=== Begin Enclosure ===

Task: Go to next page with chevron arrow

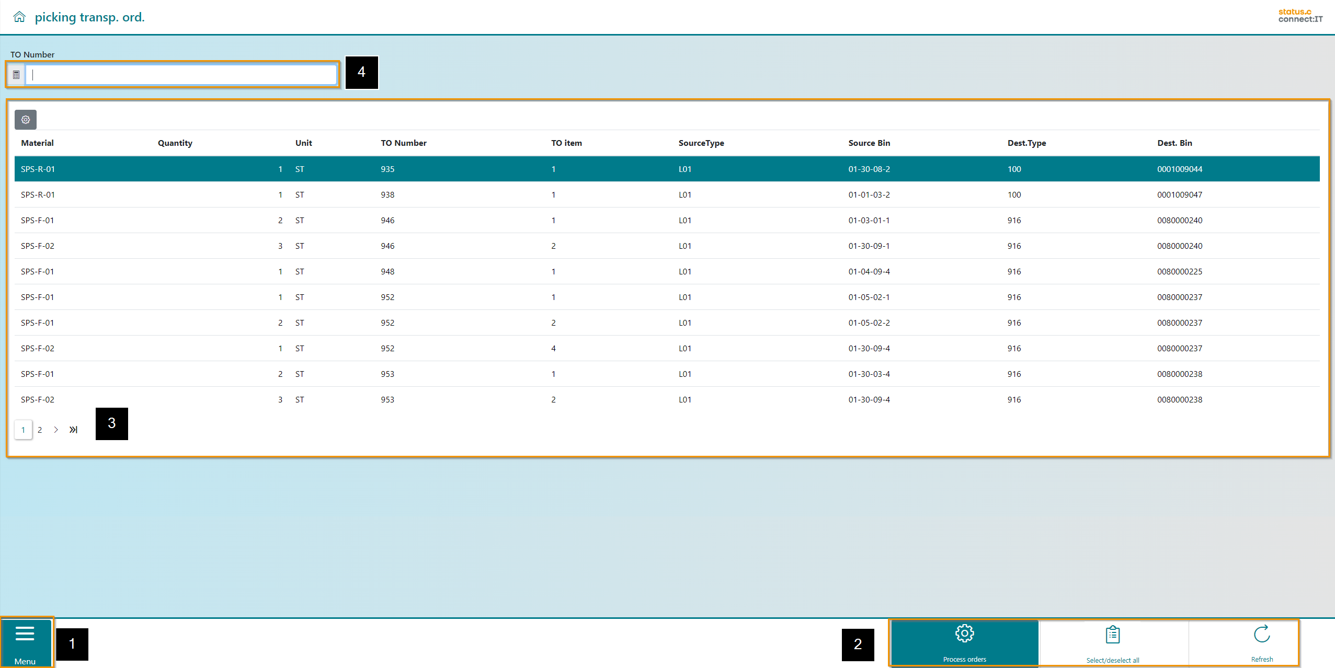Action: click(x=56, y=430)
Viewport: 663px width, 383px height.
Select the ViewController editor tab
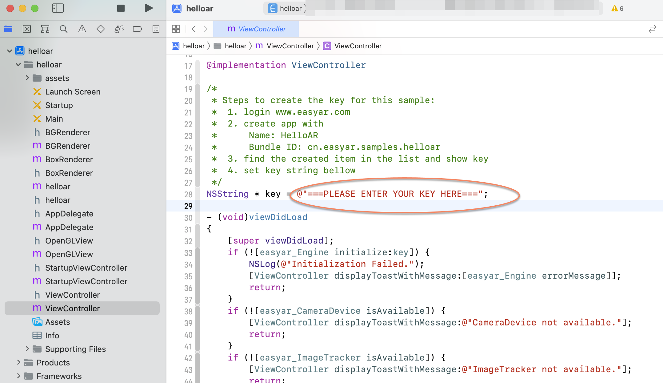click(x=256, y=29)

=== End Enclosure ===

▸ **Problem to work on**: Should a picture appear among the entries above, omit it and repeat everything else exactly.

▸ **Answer to this problem**:
Task: Go to next page with chevron arrow

Action: click(x=56, y=430)
Viewport: 663px width, 383px height.
Select the ViewController editor tab
click(x=256, y=29)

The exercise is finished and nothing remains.